:: Provided records ::
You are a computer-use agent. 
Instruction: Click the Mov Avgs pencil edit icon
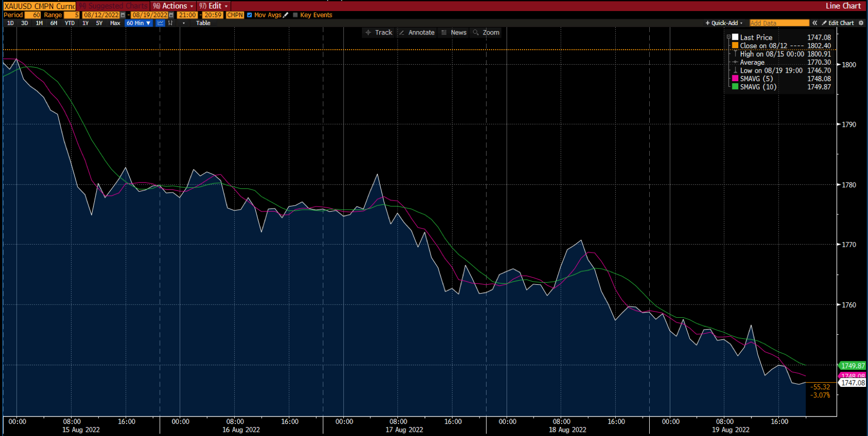click(286, 15)
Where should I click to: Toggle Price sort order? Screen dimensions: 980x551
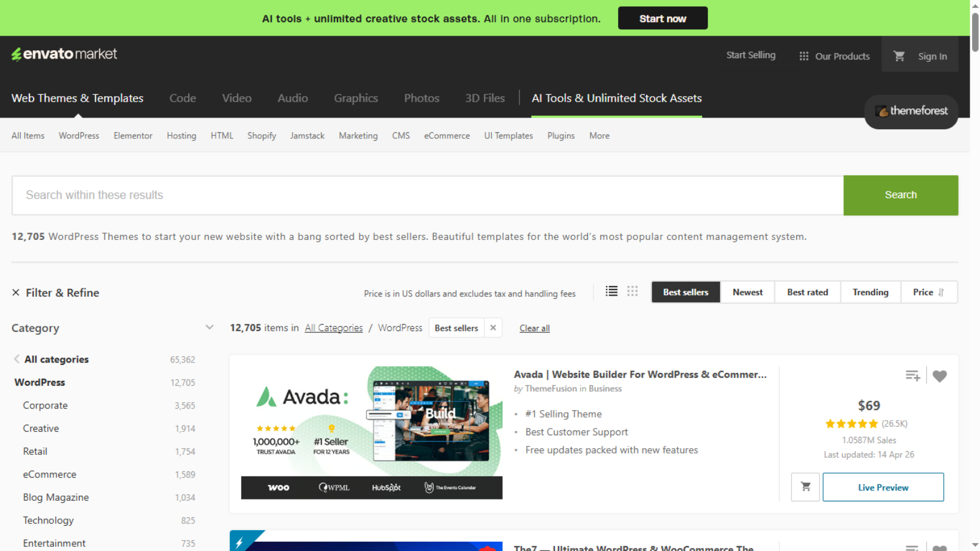pos(929,293)
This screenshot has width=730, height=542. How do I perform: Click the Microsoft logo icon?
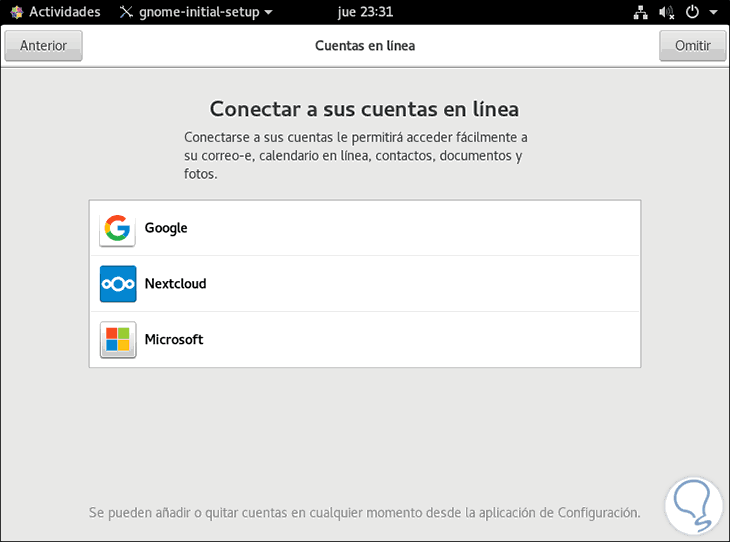coord(118,340)
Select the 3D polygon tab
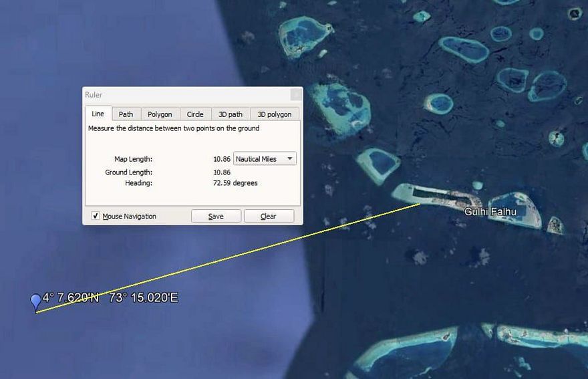The width and height of the screenshot is (588, 379). tap(275, 114)
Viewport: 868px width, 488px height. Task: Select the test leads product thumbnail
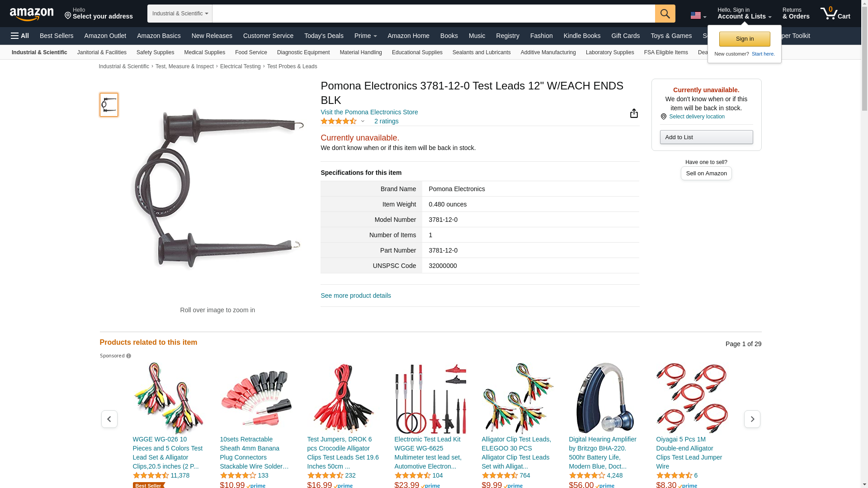(x=109, y=105)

:: What this task involves ::
Write out exactly the lines from the line that contains "Viewport: 868px width, 488px" to the last line of the material above, both included; pictures do not belong in the copy.

:: Result for this task ::
Viewport: 868px width, 488px height. Task: Select the test leads product thumbnail
(x=109, y=105)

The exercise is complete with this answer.